• Exercise description:
When the string "Switch" occurs in a line of the records, show that line.

___ The data ___

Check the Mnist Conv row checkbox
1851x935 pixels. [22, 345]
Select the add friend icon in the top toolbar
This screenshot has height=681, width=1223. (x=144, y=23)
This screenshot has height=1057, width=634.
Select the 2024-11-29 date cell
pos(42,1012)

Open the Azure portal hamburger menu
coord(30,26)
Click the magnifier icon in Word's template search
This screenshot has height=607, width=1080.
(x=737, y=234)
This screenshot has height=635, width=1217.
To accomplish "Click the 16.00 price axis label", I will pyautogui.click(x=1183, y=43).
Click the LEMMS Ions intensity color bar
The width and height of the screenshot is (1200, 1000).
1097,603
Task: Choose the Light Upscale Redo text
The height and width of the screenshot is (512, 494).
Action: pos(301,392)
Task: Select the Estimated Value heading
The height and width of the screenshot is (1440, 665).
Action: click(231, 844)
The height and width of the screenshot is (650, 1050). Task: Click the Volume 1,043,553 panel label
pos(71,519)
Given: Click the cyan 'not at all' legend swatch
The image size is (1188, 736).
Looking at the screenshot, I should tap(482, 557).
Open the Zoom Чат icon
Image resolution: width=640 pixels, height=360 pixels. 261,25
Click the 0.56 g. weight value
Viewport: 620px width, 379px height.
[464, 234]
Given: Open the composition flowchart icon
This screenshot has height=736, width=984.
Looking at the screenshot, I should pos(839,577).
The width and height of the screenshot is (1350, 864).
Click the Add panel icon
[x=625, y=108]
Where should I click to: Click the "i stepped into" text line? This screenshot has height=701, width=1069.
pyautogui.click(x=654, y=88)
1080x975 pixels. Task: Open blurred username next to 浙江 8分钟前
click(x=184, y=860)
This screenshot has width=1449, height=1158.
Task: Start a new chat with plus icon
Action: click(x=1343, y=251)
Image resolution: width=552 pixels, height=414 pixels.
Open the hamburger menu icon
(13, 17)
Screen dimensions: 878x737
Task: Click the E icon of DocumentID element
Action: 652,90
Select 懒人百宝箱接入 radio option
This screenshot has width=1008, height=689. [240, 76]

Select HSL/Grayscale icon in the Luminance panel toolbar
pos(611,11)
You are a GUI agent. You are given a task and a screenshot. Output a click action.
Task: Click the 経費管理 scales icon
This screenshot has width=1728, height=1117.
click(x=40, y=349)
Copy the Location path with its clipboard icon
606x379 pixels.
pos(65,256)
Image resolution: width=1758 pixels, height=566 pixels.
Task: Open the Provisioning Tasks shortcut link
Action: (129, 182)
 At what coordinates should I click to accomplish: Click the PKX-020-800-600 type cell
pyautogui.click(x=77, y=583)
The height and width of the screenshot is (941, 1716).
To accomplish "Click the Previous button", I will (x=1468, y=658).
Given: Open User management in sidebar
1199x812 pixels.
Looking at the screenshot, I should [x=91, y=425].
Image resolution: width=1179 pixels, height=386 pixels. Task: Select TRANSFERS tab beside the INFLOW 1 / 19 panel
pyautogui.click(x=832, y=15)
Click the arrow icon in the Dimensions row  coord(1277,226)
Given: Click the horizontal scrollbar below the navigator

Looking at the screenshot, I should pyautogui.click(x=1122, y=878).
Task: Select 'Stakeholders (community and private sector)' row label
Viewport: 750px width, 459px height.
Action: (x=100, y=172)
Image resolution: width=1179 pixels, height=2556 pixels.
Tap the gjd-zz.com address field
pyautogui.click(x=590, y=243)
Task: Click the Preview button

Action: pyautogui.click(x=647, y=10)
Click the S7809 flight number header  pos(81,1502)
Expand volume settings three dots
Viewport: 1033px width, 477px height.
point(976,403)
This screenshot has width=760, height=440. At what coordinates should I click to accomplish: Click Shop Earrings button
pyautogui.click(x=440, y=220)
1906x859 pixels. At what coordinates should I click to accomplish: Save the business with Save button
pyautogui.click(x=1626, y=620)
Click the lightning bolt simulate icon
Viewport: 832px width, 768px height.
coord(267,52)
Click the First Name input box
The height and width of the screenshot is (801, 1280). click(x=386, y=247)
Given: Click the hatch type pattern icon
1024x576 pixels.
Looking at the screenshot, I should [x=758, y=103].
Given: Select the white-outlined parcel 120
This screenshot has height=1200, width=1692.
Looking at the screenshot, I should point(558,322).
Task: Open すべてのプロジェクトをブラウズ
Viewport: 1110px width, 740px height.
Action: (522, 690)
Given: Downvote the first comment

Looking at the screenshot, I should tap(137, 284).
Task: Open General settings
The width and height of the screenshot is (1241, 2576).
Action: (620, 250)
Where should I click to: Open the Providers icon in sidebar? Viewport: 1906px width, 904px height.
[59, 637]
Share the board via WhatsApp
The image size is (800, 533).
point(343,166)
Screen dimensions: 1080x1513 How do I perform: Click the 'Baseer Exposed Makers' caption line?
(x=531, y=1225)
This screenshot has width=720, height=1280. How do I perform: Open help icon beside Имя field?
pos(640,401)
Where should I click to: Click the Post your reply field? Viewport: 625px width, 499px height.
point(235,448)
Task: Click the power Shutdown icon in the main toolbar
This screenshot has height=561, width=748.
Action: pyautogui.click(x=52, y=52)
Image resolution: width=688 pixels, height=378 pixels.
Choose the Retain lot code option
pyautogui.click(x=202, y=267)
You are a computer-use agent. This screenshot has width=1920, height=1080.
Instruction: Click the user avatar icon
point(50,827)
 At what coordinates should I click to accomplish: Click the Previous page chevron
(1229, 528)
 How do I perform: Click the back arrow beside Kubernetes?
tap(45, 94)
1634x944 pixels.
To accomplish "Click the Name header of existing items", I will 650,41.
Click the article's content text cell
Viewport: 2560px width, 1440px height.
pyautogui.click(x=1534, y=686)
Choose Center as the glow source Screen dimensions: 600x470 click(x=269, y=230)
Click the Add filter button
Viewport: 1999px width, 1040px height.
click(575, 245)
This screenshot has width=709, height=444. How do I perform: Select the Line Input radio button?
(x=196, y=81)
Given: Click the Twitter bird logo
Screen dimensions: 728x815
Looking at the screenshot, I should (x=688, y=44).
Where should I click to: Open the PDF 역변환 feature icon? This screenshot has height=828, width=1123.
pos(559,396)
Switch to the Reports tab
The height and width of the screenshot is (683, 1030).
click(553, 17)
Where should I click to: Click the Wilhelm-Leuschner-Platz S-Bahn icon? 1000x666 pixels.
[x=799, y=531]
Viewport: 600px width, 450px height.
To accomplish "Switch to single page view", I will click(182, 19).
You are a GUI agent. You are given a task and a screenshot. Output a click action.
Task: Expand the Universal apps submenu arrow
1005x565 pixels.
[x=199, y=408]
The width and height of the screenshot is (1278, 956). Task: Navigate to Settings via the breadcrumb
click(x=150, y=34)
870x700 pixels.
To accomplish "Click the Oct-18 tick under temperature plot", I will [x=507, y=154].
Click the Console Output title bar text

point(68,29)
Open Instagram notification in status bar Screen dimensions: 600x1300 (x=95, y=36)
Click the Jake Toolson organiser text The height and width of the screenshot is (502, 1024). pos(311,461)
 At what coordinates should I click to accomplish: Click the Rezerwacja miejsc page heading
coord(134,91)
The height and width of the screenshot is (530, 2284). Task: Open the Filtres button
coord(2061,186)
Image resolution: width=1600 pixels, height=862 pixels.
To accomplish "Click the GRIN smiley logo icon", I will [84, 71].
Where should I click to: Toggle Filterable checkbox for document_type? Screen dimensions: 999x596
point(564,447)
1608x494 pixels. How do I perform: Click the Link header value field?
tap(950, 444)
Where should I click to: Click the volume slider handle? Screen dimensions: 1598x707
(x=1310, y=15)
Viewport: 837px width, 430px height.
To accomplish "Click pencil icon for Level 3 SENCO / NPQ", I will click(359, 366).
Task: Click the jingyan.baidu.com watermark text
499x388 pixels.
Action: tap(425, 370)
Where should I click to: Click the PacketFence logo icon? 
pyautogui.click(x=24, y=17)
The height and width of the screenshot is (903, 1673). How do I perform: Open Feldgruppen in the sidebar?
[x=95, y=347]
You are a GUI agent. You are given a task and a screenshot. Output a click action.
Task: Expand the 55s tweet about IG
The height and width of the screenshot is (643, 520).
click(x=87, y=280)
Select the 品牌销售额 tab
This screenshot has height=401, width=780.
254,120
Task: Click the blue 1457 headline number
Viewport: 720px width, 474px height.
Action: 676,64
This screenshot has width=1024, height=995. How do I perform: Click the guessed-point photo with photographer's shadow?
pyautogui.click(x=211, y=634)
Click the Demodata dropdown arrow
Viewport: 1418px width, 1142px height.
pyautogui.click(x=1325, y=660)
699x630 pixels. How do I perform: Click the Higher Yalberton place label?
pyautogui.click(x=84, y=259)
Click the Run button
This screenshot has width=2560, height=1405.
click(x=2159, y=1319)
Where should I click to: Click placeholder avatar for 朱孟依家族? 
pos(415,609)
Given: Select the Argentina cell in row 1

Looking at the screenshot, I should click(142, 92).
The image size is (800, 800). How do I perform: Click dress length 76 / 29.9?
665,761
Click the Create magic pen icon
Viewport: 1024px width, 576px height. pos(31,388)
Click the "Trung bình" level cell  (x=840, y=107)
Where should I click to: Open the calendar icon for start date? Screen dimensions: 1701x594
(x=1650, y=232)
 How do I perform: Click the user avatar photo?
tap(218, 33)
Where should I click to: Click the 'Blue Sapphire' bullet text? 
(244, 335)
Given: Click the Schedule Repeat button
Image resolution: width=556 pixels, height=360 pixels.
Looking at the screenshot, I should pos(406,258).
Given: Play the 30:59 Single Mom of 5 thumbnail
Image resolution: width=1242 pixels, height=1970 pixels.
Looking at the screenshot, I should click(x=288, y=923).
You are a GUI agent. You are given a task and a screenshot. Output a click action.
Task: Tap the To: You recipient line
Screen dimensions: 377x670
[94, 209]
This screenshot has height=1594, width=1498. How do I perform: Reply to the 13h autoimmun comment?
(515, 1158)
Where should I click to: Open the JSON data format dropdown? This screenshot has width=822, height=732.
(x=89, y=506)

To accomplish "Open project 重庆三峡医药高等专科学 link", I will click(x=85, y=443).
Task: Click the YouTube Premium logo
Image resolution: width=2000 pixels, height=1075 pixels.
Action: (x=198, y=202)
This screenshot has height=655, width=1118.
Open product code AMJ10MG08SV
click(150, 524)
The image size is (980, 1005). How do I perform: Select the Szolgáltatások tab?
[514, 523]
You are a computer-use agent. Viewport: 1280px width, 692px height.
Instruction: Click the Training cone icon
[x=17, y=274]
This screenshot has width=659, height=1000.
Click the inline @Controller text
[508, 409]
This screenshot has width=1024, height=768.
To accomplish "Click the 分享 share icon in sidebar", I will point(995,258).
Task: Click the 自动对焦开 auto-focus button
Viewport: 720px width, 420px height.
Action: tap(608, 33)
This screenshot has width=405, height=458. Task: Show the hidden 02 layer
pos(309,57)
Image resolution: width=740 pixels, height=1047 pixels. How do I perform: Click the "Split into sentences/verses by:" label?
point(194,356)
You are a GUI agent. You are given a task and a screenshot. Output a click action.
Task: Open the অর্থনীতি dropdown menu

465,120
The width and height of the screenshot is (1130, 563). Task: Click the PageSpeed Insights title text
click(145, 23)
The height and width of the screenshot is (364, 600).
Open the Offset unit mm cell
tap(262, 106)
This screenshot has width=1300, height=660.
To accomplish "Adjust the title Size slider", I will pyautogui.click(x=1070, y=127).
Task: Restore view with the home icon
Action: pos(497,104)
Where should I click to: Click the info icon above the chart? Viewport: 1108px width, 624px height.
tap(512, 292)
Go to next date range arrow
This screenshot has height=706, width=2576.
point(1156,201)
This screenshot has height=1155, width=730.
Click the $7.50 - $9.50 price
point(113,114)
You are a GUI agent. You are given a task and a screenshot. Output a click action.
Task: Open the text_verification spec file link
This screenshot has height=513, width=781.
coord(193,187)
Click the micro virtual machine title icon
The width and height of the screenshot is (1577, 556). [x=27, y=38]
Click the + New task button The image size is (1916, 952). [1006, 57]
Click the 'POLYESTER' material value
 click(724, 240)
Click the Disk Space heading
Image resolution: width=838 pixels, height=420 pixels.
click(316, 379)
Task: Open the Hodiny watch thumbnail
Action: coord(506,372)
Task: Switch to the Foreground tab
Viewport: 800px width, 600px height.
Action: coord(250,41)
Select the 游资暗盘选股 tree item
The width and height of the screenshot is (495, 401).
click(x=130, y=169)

___

• Completed task:
Switch to the Reports tab
To accomplish "Switch to single page view", I will click(182, 19).
Task: Switch to the Foreground tab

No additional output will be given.